▸ Data:
::::::::::
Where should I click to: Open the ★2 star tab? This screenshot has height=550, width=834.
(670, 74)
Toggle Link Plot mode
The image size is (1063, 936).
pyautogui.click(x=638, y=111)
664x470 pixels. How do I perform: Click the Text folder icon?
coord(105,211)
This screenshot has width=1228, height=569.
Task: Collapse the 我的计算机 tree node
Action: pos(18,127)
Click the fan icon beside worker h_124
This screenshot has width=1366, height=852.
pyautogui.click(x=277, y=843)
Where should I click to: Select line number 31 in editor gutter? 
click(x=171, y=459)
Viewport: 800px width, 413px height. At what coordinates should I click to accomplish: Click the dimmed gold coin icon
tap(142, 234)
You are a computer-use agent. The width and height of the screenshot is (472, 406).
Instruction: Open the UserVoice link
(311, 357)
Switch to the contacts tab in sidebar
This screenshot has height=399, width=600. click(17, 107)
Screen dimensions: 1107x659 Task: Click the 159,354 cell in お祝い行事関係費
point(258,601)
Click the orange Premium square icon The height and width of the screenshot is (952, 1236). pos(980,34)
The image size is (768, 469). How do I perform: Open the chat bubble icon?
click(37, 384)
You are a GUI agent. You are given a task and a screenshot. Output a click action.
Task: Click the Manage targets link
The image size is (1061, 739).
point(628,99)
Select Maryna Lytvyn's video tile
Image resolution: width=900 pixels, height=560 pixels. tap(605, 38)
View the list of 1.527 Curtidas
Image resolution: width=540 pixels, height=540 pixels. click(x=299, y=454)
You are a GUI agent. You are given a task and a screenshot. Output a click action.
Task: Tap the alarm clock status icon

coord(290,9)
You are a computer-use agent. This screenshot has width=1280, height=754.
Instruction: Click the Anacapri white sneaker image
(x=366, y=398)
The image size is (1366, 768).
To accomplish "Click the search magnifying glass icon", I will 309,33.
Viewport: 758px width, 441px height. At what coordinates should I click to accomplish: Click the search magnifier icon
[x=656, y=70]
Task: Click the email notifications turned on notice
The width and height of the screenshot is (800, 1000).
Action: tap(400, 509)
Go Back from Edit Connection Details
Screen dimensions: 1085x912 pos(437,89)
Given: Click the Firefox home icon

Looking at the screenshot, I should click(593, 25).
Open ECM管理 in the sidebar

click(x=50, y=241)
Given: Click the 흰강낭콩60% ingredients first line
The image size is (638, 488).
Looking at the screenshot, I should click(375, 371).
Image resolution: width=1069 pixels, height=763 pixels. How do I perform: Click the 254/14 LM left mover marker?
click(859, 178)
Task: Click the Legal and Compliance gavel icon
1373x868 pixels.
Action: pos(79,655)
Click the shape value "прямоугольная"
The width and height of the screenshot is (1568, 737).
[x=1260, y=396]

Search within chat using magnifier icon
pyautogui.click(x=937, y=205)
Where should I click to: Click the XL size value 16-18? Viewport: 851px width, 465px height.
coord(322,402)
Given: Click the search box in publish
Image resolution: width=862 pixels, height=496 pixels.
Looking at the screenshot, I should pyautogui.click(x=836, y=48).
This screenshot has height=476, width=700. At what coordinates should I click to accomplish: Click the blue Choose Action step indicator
::::::::::
▸ The task: Beginning with the line that contains "Select Maryna Lytvyn's video tile", write out every line through the end of the entries above, exactly.

▸ Finished exercise:
Select Maryna Lytvyn's video tile
Image resolution: width=900 pixels, height=560 pixels. tap(605, 38)
View the list of 1.527 Curtidas
Image resolution: width=540 pixels, height=540 pixels. click(x=299, y=454)
You are a GUI agent. You are given a task and a screenshot. Output a click action.
Task: Tap the alarm clock status icon

coord(290,9)
You are a computer-use agent. This screenshot has width=1280, height=754.
Instruction: Click the Anacapri white sneaker image
(x=366, y=398)
The image size is (1366, 768).
To accomplish "Click the search magnifying glass icon", I will 309,33.
Viewport: 758px width, 441px height. At what coordinates should I click to accomplish: Click the search magnifier icon
[x=656, y=70]
Task: Click the email notifications turned on notice
The width and height of the screenshot is (800, 1000).
Action: tap(400, 509)
Go Back from Edit Connection Details
Screen dimensions: 1085x912 pos(437,89)
Given: Click the Firefox home icon

Looking at the screenshot, I should click(593, 25).
Open ECM管理 in the sidebar

click(x=50, y=241)
Given: Click the 흰강낭콩60% ingredients first line
The image size is (638, 488).
Looking at the screenshot, I should click(375, 371).
Image resolution: width=1069 pixels, height=763 pixels. How do I perform: Click the 254/14 LM left mover marker?
click(859, 178)
Task: Click the Legal and Compliance gavel icon
1373x868 pixels.
Action: pos(79,655)
Click the shape value "прямоугольная"
The width and height of the screenshot is (1568, 737).
[x=1260, y=396]

Search within chat using magnifier icon
pyautogui.click(x=937, y=205)
Where should I click to: Click the XL size value 16-18? Viewport: 851px width, 465px height.
coord(322,402)
Given: Click the search box in publish
Image resolution: width=862 pixels, height=496 pixels.
Looking at the screenshot, I should pyautogui.click(x=836, y=48).
This screenshot has height=476, width=700. At what coordinates should I click to accomplish: Click the blue Choose Action step indicator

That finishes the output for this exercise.